Avec le crépitement des armes en Ukraine, le monde a découvert, brusquement, à quel point les Etats sont dépendants les uns des autres. Les domaines sont en effet variés où cette interdépendance se fait ressentir. Tous les domaines sont concernés mais l’énergie et les denrées alimentaires apparaissent comme les plus sensibles. Ainsi, le rapport que la Banque Mondiale vient de rendre public contient des prévisions très pessimistes. Les prix des denrées devraient atteindre un niveau record. Et parallèlement, il y aura probablement une baisse de production au niveau alimentaire du fait des hausses de prix concernant les intrants.
Une situation qui survient dans un contexte de Covid-19 où la faim et même la famine étaient observées dans de nombreuses zones du continent et concernaient plusieurs pays dont ceux du Sud du Sahara comme le Sénégal. Aujourd’hui, si l’on se réfère aux prévisions des experts du Cilss, même la capitale Dakar, en général épargnée, est sous tension alimentaire. Car, la vie est chère dans la capitale sénégalaise et beaucoup n’arrivent plus à s’y alimenter correctement. Les gargotes et autres lieux de vente d’aliments douteux se propagent y compris dans les quartiers résidentiels où il y a maintenant des vendeurs de couscous et de bouillis. Pis, la banlieue de Dakar étouffe sous le poids de la démographie et de la promiscuité avec un niveau de vie faible par rapport au reste de la ville. Là aussi, la tension alimentaire y est forte.
Pendant ce temps, traditionnellement, des régions comme celle de Kédougou, de Sédhiou, de Tambacounda et bien d’autres, connaissaient, déjà, depuis les années passées, des situations de faim pour ne pas dire de famine.
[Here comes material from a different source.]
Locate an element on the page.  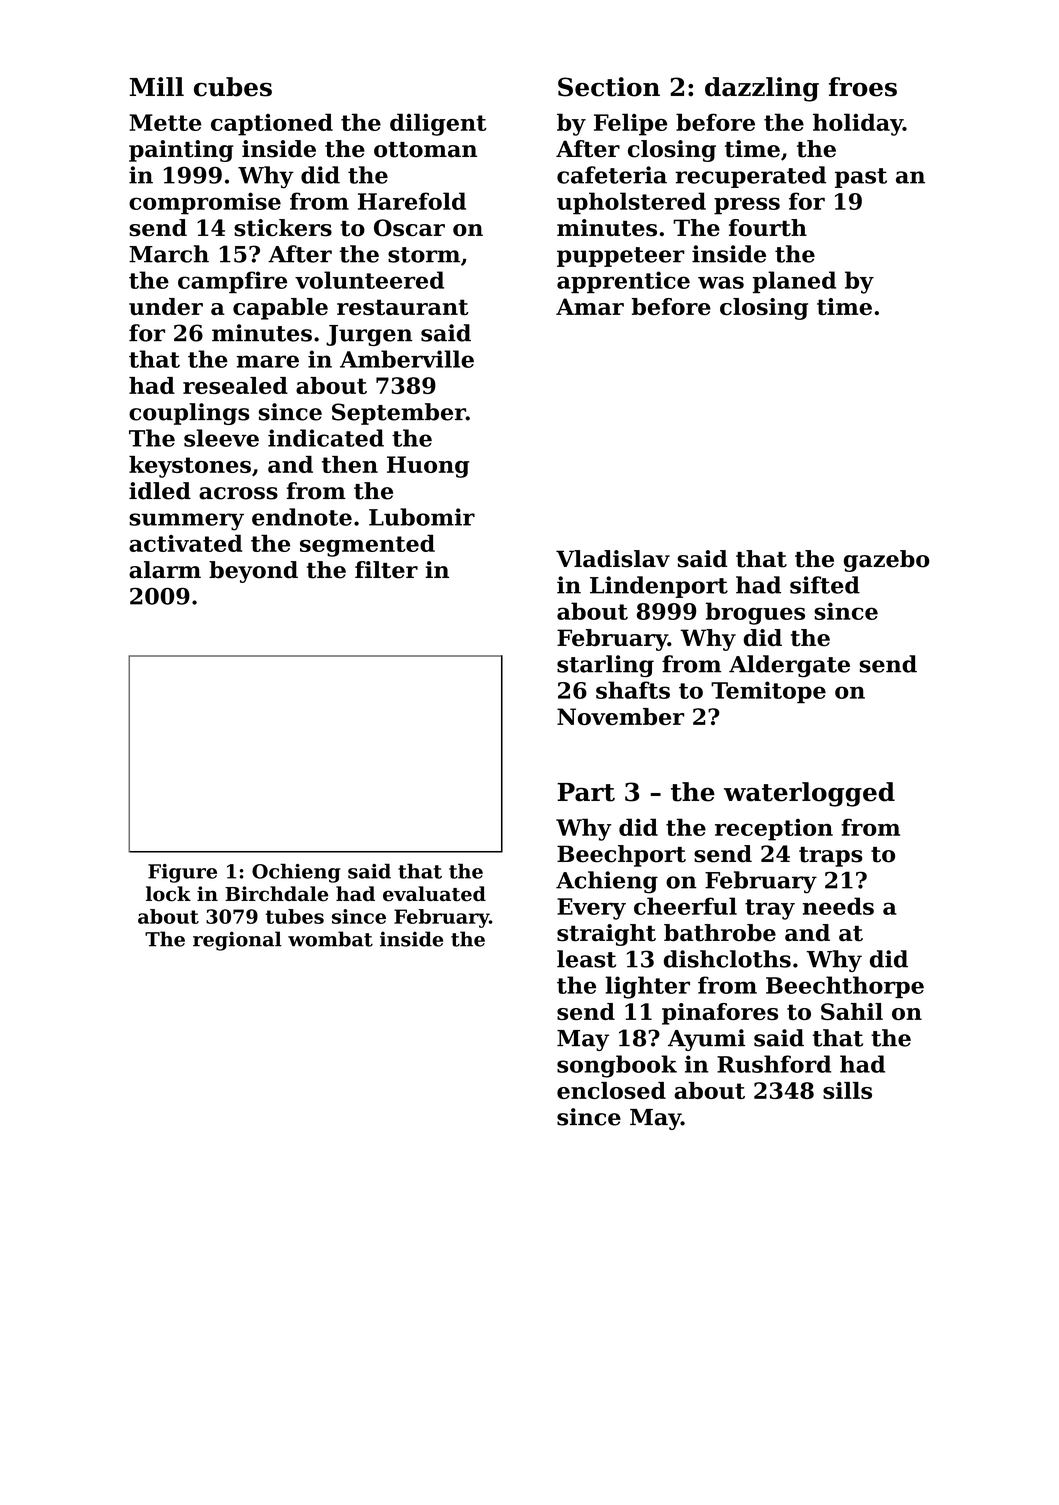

Une situation due à plusieurs facteurs dont notamment le manque d’anticipation au niveau des politiques publiques pour asseoir les conditions, à portée de main, de l’autosuffisance alimentaire dans de nombreux domaines. Le riz est l’alimentation de base sans que nous puissions équilibrer la balance commerciale à ce niveau, laquelle est largement déficitaire. Il en est ainsi d’autres céréales comme le blé qui n’est pas produit sur place et du maïs dont la production est insuffisante.
En l’absence de politiques cohérentes pour obvier ces manquements et combler le gap, l’importation est restée la seule alternative. Ce qui nous a rendus encore plus dépendants du reste du monde. Or, il sera difficile, dans les prochains mois, de concilier un pouvoir d’achat faible et une augmentation exponentielle des prix des denrées. Cette situation risque, immanquablement, de générer des troubles sociaux importants avec des élections prévues durant une période relativement longue. Il est nécessaire alors, pour les pouvoirs publics, de savoir anticiper, dès à présent, pour éviter le pire. C’est ainsi que les dépenses de l’Etat devront être revues et les charges amoindries dès à présent pour se concentrer sur l’essentiel. Il faudra également penser anticiper les pénuries dont celle du carburant, que nous subissons actuellement, par une politique plus rationnelle de stockage.
Mieux, c’est dès à présent que le redressement tant souhaité en matière agricole doit se faire pour tenter, dans les prochains mois, de réduire la dépendance à l’extérieur. Car, la stratégie la mieux partagée aujourd’hui au niveau pratiquement de tous les Etats, c’est de tout faire pour compter sur soi-même.
Malheureusement, étant ‘’mal partie’’ comme le théorisait René Dumont, l’Afrique doit redresser le cap, revoir ses priorités, rationaliser ses dépenses et se retrousser les manches pour retrouver une agriculture de subsistance si nous ne voulons pas que des scènes de famine insoutenables soient observables sur le continent.